Requirement A: Put the records, from their first line through the line containing "個人情報保護方針 (222, 610)", inclusive, into a Markdown table with columns Row and Line. Skip blank lines and leave the pictures out.

Source:
* BEGIN *

2009-03-31 Thread Bruno Wolff III
On Tue, Mar 31, 2009 at 12:27:08 +0100,
  Bill Crawford  wrote:
> On Monday 30 March 2009 20:12:45 Bruno Wolff III wrote:
> 
> > CAs that charge extra in order to sign certs that have flag set to
> > indicate that they can sign other certs in subdomains should be boycotted.
> 
> This is actually a rotten idea. If you need internal testing systems, or to 
> dynamically create them as needed, or you want to run shared hosting using 
> SSL 
> (as we do for internal testing, since our application requires SSL enabled) 
> then being able to sign your own sub-domains and / or have a wildcard are 
> pretty much essential.

I was complaining about ripping people off by charging exhorbitant amounts
for signing keys, not that people / orgs shouldn't be able to get them.
Verisign does that to protect revenue, not for security reasons.

* END *

Requirement B: Please summarize the mailing-list message in two sentences.

Record list:
* BEGIN *

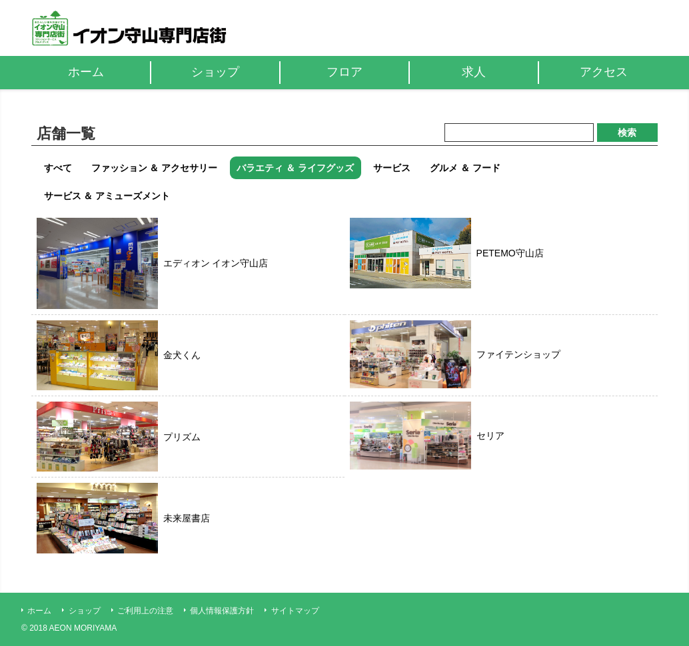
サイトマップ (295, 610)
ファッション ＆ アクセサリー (154, 167)
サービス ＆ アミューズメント (107, 195)
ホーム (39, 610)
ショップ (85, 610)
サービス (391, 167)
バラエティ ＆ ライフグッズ (295, 167)
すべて (58, 167)
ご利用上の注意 (145, 610)
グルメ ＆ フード (465, 167)
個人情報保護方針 (222, 610)
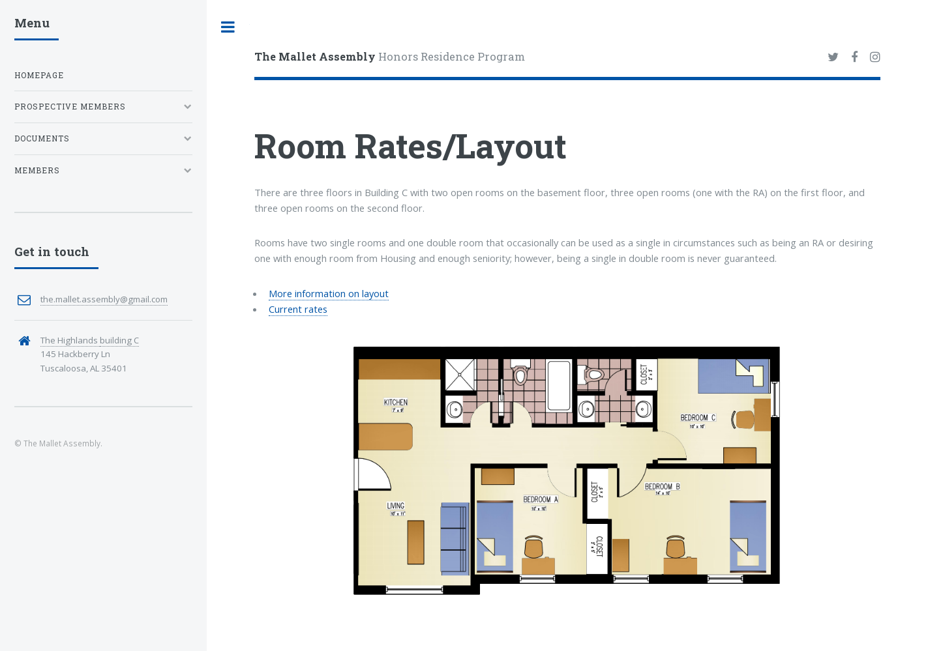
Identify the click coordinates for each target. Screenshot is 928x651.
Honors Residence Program (389, 56)
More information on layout (329, 293)
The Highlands (70, 340)
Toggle (228, 27)
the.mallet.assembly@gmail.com (104, 299)
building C (119, 340)
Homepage (39, 75)
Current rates (298, 308)
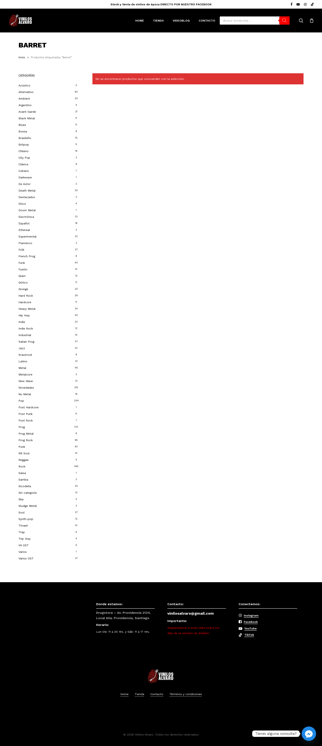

* END *

Final answer A:
| Row | Line |
|---|---|
| 1 | サイトマップ (295, 610) |
| 2 | ファッション ＆ アクセサリー (154, 167) |
| 3 | サービス ＆ アミューズメント (107, 195) |
| 4 | ホーム (39, 610) |
| 5 | ショップ (85, 610) |
| 6 | サービス (391, 167) |
| 7 | バラエティ ＆ ライフグッズ (295, 167) |
| 8 | すべて (58, 167) |
| 9 | ご利用上の注意 (145, 610) |
| 10 | グルメ ＆ フード (465, 167) |
| 11 | 個人情報保護方針 (222, 610) |

Final answer B: Bill Crawford argues that being able to sign your own subdomains or use a wildcard certificate is essential for internal testing and for shared hosting over SSL. Bruno Wolff III replies that he was complaining about exorbitant charges for signing keys, not about people or organizations getting them, and says Verisign charges this way to protect revenue rather than for security reasons.